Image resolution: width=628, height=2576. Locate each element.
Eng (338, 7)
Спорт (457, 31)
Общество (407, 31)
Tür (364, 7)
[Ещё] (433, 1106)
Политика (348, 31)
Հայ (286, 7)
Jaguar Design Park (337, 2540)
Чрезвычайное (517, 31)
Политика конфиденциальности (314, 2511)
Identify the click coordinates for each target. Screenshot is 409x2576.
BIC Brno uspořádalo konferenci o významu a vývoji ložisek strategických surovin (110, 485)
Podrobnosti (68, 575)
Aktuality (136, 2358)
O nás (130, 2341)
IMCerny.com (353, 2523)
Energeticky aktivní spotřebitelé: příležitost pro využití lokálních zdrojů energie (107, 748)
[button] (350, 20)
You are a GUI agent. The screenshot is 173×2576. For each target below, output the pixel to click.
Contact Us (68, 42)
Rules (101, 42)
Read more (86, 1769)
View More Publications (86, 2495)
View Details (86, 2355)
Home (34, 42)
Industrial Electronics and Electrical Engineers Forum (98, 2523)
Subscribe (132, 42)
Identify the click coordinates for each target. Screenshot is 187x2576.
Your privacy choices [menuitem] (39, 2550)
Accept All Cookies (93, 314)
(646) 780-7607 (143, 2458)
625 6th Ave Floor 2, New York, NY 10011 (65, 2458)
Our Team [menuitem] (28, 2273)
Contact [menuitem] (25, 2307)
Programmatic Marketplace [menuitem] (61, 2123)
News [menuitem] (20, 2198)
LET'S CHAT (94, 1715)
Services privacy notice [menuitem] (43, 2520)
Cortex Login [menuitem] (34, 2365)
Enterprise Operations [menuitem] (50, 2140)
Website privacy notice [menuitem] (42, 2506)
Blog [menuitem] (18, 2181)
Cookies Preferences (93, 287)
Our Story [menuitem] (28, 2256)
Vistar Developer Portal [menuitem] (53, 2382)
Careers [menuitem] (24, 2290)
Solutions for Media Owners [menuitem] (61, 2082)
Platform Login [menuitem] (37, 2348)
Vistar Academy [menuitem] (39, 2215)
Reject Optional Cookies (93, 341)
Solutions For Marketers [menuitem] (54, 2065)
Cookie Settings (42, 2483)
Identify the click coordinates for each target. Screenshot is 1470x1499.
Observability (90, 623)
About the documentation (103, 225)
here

========

Exercise details
From the data above, output only the lines between the line containing "Your privacy choices [menuitem] (39, 2550)" and the line containing "Enterprise Operations [menuitem] (50, 2140)", inclusive, exactly as written.

Written solution
Your privacy choices [menuitem] (39, 2550)
Accept All Cookies (93, 314)
(646) 780-7607 (143, 2458)
625 6th Ave Floor 2, New York, NY 10011 (65, 2458)
Our Team [menuitem] (28, 2273)
Contact [menuitem] (25, 2307)
Programmatic Marketplace [menuitem] (61, 2123)
News [menuitem] (20, 2198)
LET'S CHAT (94, 1715)
Services privacy notice [menuitem] (43, 2520)
Cortex Login [menuitem] (34, 2365)
Enterprise Operations [menuitem] (50, 2140)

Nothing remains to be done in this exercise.